The Cooper Hewitt, Smithsonian Design Museum’s The Jazz Age: American Style in the 1920sis billed as the “first major museum exhibition to focus on American taste in design during the exhilarating years of the 1920s.” Rather than narrow the lens on this era of rapid cultural and technological change, this concentration on the post-World War I United States is a lively, international showcase of design. “We felt very much that European exhibitions of Art Deco had tried to cover a broad swath of things, but definitely from a European point of view, and either left out what was going on in America entirely, or dumped everything in but the kitchen sink,” Sarah Coffin, Cooper Hewitt’s curator and head of product design and decorative arts, told Hyperallergic.
Coffin co-organized The Jazz Age with Stephen Harrison, curator of decorative art and design at the Cleveland Museum of Art. After closing at the New York museum in August, the exhibition will open in Cleveland this September. The collections of both institutions majorly informed the structure and themes of The Jazz Age. “It was when the traditionally minded Cooper Hewitt had started to acquire contemporary design,” Coffin said of the 1920s at the Manhattan museum. During the Cooper Hewitt’s recent multi-year renovation, these holdings came to light. “We began to realize how much material that we had from the 1920s that had been little exhibited, if at all,” she explained.
Meanwhile, the Cleveland Museum of Art has several pieces acquired from the influential Paris 1925 International Exhibition of Modern Decorative and Industrial Arts. Exploring the two floors of The Jazz Age is a bombastic visual experience, and any museumgoer who attempts to read every label, to examine each of the over 400 objects, may quickly find their brain saturated. Of course, decadence, novelty, and a collision of colors, styles, and shapes are part of what made the Roaring Twenties so dynamic. As F. Scott Fitzgerald wrote in his 1931 essay “Echoes of the Jazz Age“: “It was an age of miracles, it was an age of art, it was an age of excess, and it was an age of satire.”

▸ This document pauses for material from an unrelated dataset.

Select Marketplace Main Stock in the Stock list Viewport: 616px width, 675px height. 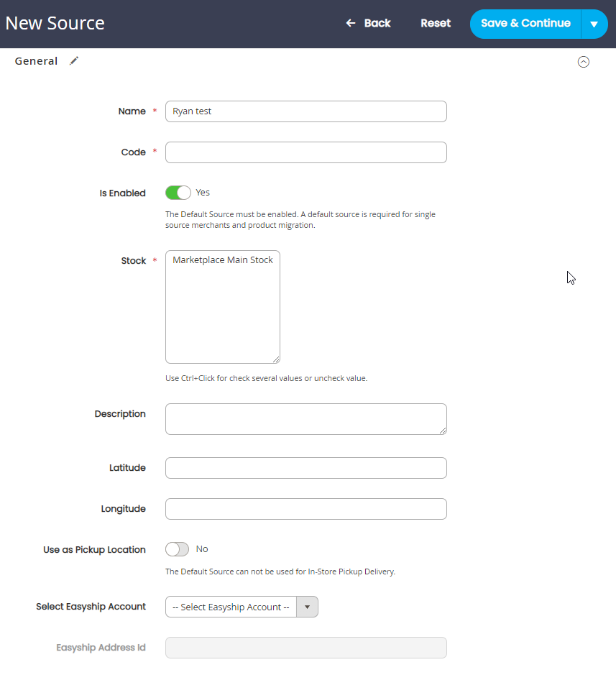point(223,260)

Centered on themes like “Bending the Rules” and “Abstraction and Reinvention,” The Jazz Age offers curated tableaux of furniture, flapper dresses, paintings, Prohibition-era cocktail shakers, and all manner of objects to demonstrate influences across media. Many of the featured designers were immigrating from Europe, or having their creations imported to the United States. Others were Americans who went abroad to study and train, picking up tubular metal techniques at the Bauhaus in Germany or ideas for bold hues from De Stijl in the Netherlands. For example, Ruth Reeves studied textiles with Fernand Léger in Paris before she worked on abstracted designs for Radio City Music Hall, and Viktor Schreckengost melded his sculpture studies in Vienna with Michael Powolny with his Ohio pottery background.
“What we were trying to do was show that all this innovation was very much the vibrant conversation of people from many countries coming together in the rising urban environment of New York and places across the country, and interacting across the board in every medium,” Coffin said. She added that the “overall impact of this was an extraordinary amalgamation of designers from a variety of countries who came here with an interest in bringing some of their modern design thinking to American soil.”
The installations in The Jazz Age reflect this rise of international exchange. British designer Wells Coates’s green, circular Bakelite radio, one of the manufacturing innovations being spread to the new middle class, rests on German designer Kem Weber’s sage-hued, streamlined sideboard, which was also intended for serial production. Russian-born craftsman Samuel Yellin’s curling wrought iron fire screen mingles with Lorentz Kleiser’s monumental tapestry showing Newark’s transformation from an indigenous village to an orderly town, both pieces demonstrating the endurance of historical European aesthetics. A towering “Skyscraper Bookcase” of California redwood with black lacquer, all designed by Austrian émigré Paul Frankl, incorporates the zoning-enforced architectural setbacks of the new skyscrapers, something which Erik Magnussen’s Cubic coffee service with its silver angles does on a smaller scale.
“It’s in those conversations where we hope that people can see if we put a beige and gray Jean Dunand enamel vase next to a similarly colored dress that it shows that these colors are the palette of the era,” Coffin said. “You start seeing connections, like an Edgar Brandt screen influencing the Rose Iron Works of Cleveland. It all keeps bouncing back and forth.”